完全オフラインで動くオープンソース AI チャット、機密情報を外に出さずに LLM を業務活用したい企業向け
Jan は、Llama や Mistral などのオープンソース LLM を自分の PC 上で実行できる、デスクトップ型の AI チャットアプリです。会話データは一切クラウドに送信されず、すべてローカルに保存されるため、機密文書の要約・社内 FAQ 整備・コード補助などを「外部送信不可」の制約下で進めたい法務・医療・金融・行政まわりの現場で実用に乗ります。ChatGPT に近い UI ながら、モデル選択・切り替え・拡張をユーザー側で握れるのが核です。
主要機能
- ローカル LLM 実行: Llama 3、Mistral、Gemma など Hugging Face 上の主要モデルを GUI からダウンロード→即チャット開始。CLI も Docker も不要で、エンジニア以外でも 10 分以内に初回応答まで到達できる導線。
- OpenAI 互換 API サーバ内蔵: ローカルで
localhost:1337互換エンドポイントを立て、社内ツールから ChatGPT API と同じ呼び出しで差し替え可能。OpenAI 課金 (月数万円〜) をローカル GPU 1 台に置換できる構成。 - プラグイン/拡張: ファイル読み込み、Web 検索、独自モデル追加など機能拡張に対応。Mac (Apple Silicon)・Windows・Linux のマルチプラットフォーム。

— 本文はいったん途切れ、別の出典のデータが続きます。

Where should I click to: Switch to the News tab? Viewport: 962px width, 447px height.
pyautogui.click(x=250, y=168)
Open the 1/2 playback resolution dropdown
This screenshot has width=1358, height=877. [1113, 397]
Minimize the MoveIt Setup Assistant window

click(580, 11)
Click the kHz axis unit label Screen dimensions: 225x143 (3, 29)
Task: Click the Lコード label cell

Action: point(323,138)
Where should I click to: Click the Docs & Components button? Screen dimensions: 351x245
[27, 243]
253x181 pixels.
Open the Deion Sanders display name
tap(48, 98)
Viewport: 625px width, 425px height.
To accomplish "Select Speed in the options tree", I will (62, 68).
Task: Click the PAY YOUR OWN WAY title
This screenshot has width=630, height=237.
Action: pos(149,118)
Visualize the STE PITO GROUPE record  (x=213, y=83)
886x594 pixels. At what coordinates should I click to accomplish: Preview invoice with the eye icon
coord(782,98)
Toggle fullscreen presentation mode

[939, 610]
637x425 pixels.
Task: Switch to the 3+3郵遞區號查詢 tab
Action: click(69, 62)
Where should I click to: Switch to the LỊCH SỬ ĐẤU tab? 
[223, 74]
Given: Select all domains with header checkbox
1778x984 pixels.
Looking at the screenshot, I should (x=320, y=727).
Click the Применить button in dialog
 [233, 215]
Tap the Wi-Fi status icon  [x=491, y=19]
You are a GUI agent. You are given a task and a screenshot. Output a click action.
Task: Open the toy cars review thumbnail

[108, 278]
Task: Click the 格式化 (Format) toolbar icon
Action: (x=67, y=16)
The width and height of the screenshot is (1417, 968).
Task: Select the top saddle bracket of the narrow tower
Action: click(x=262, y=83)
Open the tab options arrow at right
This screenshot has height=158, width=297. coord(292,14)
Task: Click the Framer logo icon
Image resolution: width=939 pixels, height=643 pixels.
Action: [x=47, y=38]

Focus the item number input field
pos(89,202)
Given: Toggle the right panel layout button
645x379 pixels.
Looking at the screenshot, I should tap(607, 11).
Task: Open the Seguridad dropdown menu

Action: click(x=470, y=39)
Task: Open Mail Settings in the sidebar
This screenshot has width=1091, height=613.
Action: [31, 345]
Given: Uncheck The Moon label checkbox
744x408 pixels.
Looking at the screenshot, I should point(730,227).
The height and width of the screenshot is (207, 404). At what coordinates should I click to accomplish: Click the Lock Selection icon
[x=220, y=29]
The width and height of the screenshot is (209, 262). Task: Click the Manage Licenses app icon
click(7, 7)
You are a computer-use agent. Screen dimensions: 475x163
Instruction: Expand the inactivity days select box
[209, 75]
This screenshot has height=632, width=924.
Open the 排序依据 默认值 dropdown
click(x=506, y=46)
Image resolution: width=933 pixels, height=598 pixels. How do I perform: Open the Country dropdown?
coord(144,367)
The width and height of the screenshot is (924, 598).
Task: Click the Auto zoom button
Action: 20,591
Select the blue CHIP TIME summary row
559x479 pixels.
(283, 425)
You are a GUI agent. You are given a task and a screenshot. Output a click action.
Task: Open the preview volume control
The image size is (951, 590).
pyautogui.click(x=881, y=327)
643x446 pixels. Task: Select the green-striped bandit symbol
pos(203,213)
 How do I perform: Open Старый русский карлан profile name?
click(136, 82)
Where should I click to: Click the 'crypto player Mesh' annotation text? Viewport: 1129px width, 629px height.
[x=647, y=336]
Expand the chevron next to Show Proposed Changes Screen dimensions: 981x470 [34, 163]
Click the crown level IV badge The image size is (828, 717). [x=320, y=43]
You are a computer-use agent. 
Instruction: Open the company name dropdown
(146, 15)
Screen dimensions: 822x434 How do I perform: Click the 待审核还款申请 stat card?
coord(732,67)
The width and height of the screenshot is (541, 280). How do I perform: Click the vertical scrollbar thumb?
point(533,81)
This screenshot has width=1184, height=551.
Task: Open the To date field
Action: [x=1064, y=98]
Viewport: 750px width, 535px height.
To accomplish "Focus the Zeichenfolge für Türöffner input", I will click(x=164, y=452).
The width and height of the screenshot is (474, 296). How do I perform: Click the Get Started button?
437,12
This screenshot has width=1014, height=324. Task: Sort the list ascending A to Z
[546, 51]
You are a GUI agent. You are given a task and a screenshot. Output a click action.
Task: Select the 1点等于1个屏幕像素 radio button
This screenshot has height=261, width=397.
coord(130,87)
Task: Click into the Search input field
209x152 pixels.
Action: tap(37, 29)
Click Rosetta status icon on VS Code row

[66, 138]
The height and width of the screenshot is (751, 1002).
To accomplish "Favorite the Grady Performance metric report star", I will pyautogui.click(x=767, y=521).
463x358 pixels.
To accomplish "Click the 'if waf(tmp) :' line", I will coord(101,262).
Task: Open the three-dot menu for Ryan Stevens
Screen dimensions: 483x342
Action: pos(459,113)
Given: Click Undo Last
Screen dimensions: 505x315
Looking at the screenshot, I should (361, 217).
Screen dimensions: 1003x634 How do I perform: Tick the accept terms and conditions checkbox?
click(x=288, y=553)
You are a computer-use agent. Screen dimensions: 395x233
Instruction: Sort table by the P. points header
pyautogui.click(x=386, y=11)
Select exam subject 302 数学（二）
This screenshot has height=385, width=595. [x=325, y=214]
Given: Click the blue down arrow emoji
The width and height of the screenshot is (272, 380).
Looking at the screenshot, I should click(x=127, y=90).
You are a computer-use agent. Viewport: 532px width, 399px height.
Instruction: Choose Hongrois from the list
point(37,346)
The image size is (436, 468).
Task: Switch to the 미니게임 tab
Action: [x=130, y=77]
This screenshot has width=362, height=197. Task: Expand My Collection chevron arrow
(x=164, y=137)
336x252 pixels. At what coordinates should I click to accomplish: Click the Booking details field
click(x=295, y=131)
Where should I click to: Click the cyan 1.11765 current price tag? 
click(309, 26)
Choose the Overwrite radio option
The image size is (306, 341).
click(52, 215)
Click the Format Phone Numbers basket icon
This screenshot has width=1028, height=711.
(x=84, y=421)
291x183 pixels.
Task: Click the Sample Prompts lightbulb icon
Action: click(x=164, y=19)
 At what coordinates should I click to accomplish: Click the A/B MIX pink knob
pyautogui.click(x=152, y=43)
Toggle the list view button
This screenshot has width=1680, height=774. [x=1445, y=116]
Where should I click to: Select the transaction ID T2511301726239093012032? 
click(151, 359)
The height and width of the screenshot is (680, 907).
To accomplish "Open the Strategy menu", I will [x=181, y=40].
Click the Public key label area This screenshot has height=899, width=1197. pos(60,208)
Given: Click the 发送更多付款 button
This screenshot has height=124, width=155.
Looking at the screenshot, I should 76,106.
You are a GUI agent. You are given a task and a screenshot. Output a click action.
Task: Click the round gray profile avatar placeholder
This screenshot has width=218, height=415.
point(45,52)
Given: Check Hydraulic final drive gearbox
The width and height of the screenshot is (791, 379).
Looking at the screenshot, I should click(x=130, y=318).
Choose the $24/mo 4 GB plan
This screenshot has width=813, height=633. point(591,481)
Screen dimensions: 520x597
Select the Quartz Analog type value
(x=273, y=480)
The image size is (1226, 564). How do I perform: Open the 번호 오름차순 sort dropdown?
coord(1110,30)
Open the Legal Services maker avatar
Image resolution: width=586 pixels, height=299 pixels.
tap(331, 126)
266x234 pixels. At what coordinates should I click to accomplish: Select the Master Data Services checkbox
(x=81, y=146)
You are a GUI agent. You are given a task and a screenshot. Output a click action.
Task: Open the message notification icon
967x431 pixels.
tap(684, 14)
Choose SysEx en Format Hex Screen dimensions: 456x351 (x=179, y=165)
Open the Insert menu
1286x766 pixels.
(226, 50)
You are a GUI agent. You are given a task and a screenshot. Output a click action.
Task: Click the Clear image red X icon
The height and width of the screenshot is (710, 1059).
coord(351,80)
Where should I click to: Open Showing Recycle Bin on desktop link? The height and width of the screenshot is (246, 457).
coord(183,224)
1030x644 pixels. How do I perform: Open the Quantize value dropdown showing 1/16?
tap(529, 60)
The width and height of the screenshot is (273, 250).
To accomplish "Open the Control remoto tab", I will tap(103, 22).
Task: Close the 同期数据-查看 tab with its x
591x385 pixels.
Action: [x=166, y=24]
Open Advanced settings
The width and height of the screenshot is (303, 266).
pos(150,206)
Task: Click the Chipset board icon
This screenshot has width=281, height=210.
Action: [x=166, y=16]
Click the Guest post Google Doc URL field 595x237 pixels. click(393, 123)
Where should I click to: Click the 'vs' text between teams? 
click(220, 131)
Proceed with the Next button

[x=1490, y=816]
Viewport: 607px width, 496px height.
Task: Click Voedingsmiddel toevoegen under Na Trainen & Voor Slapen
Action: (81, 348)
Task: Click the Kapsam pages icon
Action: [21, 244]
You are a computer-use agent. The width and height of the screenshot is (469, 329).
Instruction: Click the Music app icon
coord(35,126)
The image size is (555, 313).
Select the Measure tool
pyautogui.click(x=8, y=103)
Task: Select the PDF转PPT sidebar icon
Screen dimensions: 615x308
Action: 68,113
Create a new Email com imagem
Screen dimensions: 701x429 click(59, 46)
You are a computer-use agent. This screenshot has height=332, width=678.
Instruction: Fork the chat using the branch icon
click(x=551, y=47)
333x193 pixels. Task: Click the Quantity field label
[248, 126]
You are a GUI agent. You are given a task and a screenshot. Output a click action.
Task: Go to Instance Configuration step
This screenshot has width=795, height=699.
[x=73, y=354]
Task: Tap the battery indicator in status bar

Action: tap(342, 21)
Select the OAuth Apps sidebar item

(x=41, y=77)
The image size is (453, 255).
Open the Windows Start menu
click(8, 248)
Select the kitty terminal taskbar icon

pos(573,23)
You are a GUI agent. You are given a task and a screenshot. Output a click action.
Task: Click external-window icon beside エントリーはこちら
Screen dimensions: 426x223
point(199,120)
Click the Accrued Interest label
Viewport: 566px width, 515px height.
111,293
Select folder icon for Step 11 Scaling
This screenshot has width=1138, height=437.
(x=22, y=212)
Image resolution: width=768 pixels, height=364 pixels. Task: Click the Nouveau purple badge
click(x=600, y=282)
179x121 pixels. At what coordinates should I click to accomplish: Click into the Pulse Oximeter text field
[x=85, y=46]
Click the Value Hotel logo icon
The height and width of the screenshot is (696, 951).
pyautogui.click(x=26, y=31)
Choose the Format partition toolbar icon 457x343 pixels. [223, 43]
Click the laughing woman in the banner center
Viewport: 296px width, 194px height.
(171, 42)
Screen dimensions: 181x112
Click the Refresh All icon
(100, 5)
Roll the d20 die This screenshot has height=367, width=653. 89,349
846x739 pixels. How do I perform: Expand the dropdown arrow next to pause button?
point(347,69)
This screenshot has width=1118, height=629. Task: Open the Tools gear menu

- 完全ローカル保存: 会話履歴・モデル・設定はすべてユーザー端末内。退社時の情報持ち出しや、外部 API 経由のログ蓄積リスクをゼロにできる。
編集部の検証メモ
公式の機能要件と料金構造 (本体は無料、追加課金なし) を競合と突き合わせると、Jan の差別化点は「OpenAI 互換 API を内蔵した完全ローカル実行 GUI」という組み合わせにあります。LM Studio が近い立ち位置ですが、Jan はオープンソース (AGPL) でカスタマイズ自由度が高く、社内配布や監査対応のしやすさで優位。想定 ROI は、20 名規模で ChatGPT Team (1 人月 30 ドル前後) を Jan + ローカル GPU に置換した場合、年間で API・サブスク費を 70〜90 万円圧縮できる試算。情報漏洩リスクをゼロに近づけられる点を合わせると、規制業種ほど投資対効果は跳ねやすい構成です。
想定ユーザー
機密情報を扱う法務・医療・金融・行政、ローカル LLM を社内標準に据えたい情シス、API 経由のコスト圧縮を狙う開発チームに向いています。逆に、最新の GPT-5 級モデルでの高度推論や、モバイル中心の運用、GPU を積んだ PC を用意できない環境には不向きです。